El frente opositor empieza a tomar forma en la playa.

Carrió y Morales se mostraron juntos; López Murphy se acerca y Cobos mantuvo distancia.
MAR DEL PLATA.- Si alguien creía que el movimiento febril de La Feliz este fin de semana tenía que ver con el superclásico Boca-River que se jugó anoche, ese alguien no entiende de política.

Ayer, en esta ciudad repleta, empezó a jugarse otro partido: la posibilidad opositora de llegar unida o derrotada a las elecciones de 2011, previa parada en este 2009.

Los principales protagonistas fueron la jefa de la Coalición Cívica (CC), Elisa Carrió, y el presidente de la UCR, Gerardo Morales, que gritaron "hay equipo" en una conferencia de prensa conjunta y después festejaron como le gusta a Carrió: comiendo choripán en un asado, con ella como anfitriona.

Pero ese no fue el único encuentro del día. Desde temprano se supo que el vicepresidente Julio Cobos había llegado casi de incógnito y se especuló con una eventual reunión con Morales, que al cierre de esta edición no se había concretado.
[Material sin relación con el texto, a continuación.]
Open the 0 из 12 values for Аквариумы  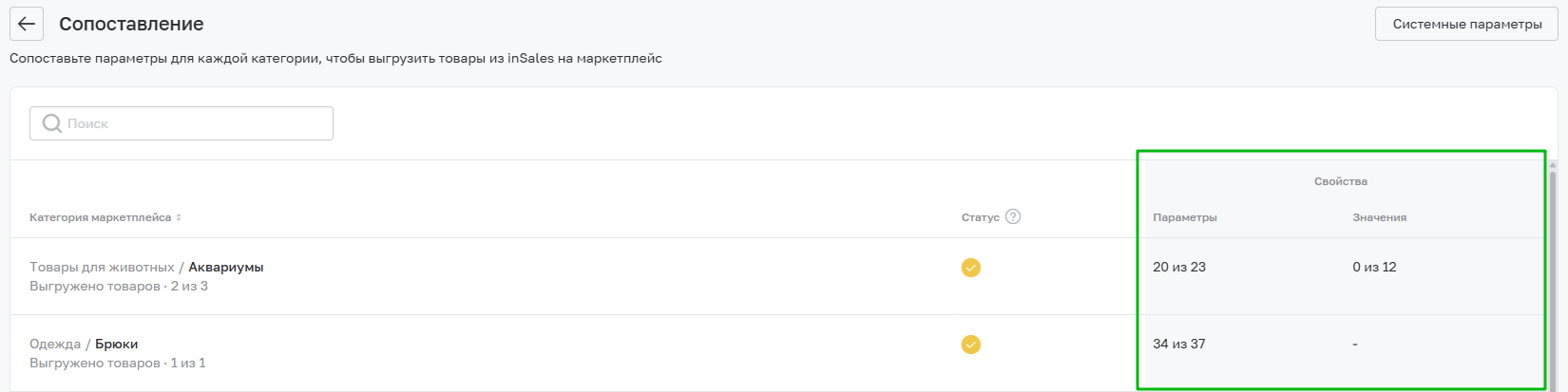pyautogui.click(x=1374, y=267)
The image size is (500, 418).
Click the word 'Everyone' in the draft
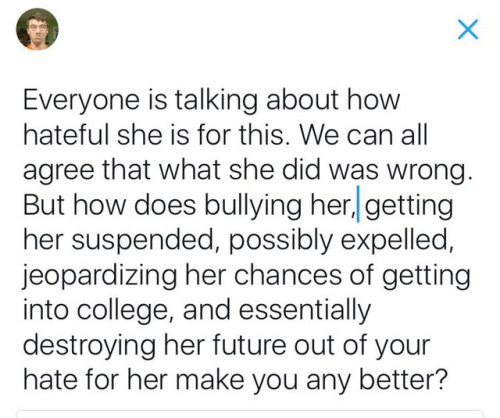pos(81,101)
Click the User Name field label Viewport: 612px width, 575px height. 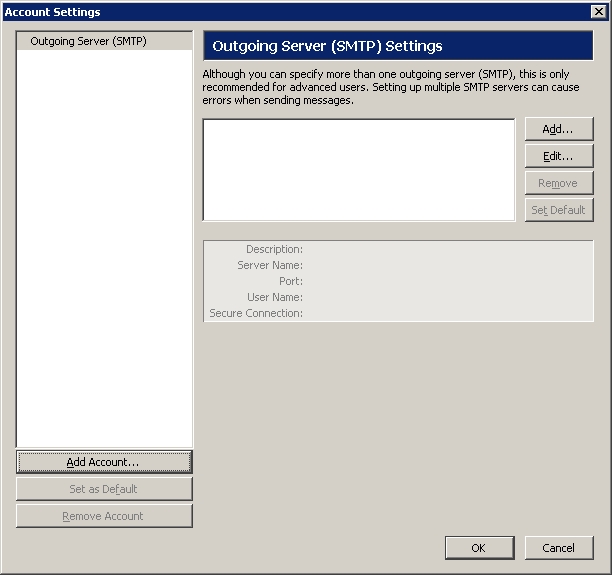pos(274,297)
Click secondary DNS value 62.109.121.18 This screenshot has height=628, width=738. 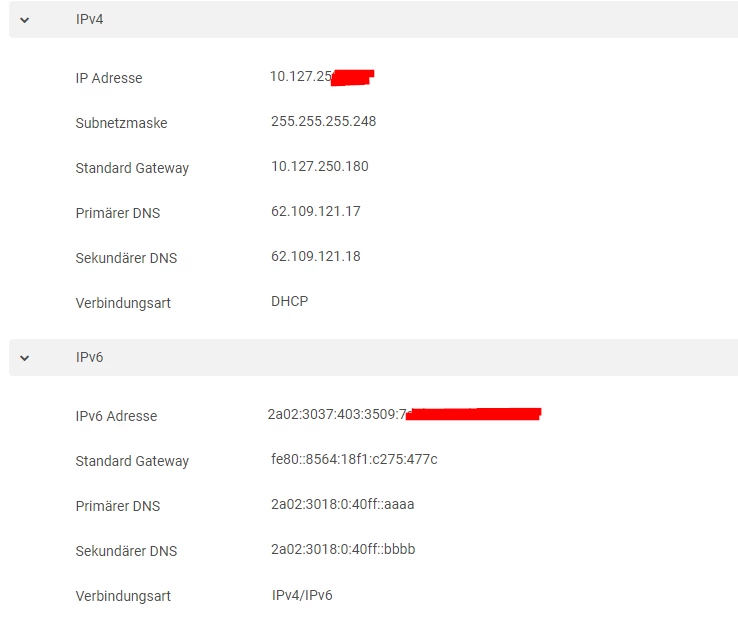(x=315, y=257)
"El domingo [por hoy] me encuentro con [Ricardo] López Murphy", confirmó la propia Carrió a LA NACION. También se supo que el economista, que ayer anunció aquí que busca socios para un frente electoral, se vio con Morales.

"Me acabo de tomar un café con Esteban Bullrich", agregó el presidente de la UCR sobre el diputado de Pro-Recrear, y terminó de desquiciar a fotógrafos y periodistas que corrían de una punta a otra de esta ciudad cubriendo conferencias de prensa organizadas y "encuentros casuales" de la oposición.

A lo mejor, tanto interés en el "voto turista" y sobre todo tanta apertura al diálogo entre opositores se entienda en una frase, en la que coincidieron radicales y "lilitos" en su conferencia de prensa.

"Este año hay que concretar nuestro proyecto de unidad para ponerle freno al kirchnerismo y lograr un cambio en la composición del Congreso", se plantó Morales cuando arrancó su presentación en una confitería de Playa Gande.

En pos de ese objetivo, no le cerraron la puerta a nadie: convocaron a "peronistas disidentes" siempre y cuando "quieran convertirse en opositores"; anunciaron que Ernesto Sanz sería su candidato a senador por Mendoza (Carrió dijo a LA NACION que le daba "total libertad" para negociar la vuelta del cobismo a la UCR) y hubo elogios para el ruralista Alfredo de Angeli. "Está lindísimo y como candidato podría unir Entre Ríos", lo piropeó Carrió. Morales, en cambio, se ocupó de marcar los límites: anunció que volverá a intervenir la UCR rionegrina, que quiere "candidatos kirchneristas" en las listas.

Carrió también puso lo suyo, y dijo que "sólo en este país los oficialistas se hacen opositores cuando se hunde el barco". ¿Lo dice por peronistas como Felipe Solá?", le preguntaron. "Todo depende de qué lado se pongan ellos", contestó.

Con el Gobierno fueron igual de duros. "Su reacción para ayudar al campo fue darle plata a Moreno [Guillermo, secretario de Comercio Interior] para ir a comprar a los productores, y subsidios a los intendentes para castigar a los que piensan distinto", se enojó Morales, que anunció que pedirán una sesión especial en el Congreso para debatir la emergencia agropecuaria y que impugnarán los aumentos en la tarifas eléctricas.

Carrió asentía mientras mostraba una K cruzada por una franja roja, estandarte antikirchnerista que le acababa de regalar un productor marplatense. Todo un símbolo del espíritu que copó la ciudad este fin de semana.

De la conferencia también participaron los diputados de la CC Patricia Bullrich, Adrián Pérez, Elsa Quiroz y Juan Carlos Morán. Margarita Stolbizer fue la gran ausente del día, aunque todos insistieron en que fue por "prioridades familiares".

Por la UCR estuvieron los jefes de las bancadas en el Senado, Ernesto Sanz, y en Diputados, Oscar Aguad, el titular de la UCR cordobesa, Mario Negri, y el bonaerense Jesús Porrúa. Aportaron ganas de comer en el asado reservado que Carrió les preparó en la quinta de unos amigos cerca del barrio golf.